What to return is the tail of the data, from the line that contains "Privatlivspolitik (48, 1300)" down to the last line, copied exactly.

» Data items
******************************

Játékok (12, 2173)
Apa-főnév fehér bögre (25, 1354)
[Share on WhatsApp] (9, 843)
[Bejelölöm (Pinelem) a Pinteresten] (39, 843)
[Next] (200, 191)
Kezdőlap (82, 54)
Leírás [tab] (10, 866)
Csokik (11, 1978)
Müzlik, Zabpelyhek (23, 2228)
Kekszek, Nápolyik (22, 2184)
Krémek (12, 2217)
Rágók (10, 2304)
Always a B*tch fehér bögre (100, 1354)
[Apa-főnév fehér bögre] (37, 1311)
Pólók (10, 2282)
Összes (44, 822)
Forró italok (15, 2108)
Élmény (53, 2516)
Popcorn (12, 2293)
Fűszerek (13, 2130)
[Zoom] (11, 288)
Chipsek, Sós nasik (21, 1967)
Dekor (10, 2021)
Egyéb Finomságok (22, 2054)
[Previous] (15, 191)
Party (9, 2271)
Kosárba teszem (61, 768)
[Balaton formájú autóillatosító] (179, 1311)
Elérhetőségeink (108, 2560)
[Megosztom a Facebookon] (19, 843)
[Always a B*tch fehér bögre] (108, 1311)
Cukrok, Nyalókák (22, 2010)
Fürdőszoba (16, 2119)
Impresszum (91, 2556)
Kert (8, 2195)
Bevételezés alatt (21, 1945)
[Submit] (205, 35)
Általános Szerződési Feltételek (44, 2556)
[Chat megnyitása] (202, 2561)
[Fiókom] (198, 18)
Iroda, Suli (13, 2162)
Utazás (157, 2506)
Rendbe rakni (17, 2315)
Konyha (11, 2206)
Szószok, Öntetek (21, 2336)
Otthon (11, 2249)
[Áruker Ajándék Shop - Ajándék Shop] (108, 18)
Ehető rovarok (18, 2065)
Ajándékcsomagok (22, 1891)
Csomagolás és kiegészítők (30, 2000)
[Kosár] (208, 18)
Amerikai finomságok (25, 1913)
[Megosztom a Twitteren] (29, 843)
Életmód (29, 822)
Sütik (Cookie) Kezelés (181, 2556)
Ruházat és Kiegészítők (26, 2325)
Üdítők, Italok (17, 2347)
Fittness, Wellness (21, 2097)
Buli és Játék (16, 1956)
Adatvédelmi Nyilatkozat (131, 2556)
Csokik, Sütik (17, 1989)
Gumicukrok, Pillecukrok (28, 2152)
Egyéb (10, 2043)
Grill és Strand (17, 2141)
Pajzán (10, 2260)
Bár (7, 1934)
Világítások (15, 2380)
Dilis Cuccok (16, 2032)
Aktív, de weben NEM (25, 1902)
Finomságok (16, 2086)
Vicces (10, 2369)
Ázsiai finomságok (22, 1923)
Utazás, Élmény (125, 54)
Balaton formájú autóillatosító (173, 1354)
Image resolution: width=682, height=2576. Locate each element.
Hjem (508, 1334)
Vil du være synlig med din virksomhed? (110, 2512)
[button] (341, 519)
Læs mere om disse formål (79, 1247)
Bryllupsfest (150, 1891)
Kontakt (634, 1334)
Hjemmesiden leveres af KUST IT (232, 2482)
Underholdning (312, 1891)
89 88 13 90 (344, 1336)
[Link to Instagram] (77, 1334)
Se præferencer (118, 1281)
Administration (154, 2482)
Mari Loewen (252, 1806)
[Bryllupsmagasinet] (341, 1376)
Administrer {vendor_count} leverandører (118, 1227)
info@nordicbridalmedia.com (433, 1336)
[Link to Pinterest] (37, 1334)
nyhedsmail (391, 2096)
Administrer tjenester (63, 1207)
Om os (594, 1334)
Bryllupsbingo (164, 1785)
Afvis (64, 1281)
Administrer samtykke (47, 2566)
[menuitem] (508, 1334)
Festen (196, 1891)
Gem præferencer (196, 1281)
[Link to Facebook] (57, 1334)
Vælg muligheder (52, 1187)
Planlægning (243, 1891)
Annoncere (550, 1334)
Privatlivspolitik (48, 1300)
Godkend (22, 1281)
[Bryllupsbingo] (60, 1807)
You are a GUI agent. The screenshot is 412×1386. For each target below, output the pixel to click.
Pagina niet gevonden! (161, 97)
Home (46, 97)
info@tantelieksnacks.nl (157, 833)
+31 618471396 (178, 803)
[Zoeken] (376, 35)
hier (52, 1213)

******************************

» Response below
Privatlivspolitik (48, 1300)
Godkend (22, 1281)
[Bryllupsbingo] (60, 1807)
You are a GUI agent. The screenshot is 412×1386. For each target below, output the pixel to click.
Pagina niet gevonden! (161, 97)
Home (46, 97)
info@tantelieksnacks.nl (157, 833)
+31 618471396 (178, 803)
[Zoeken] (376, 35)
hier (52, 1213)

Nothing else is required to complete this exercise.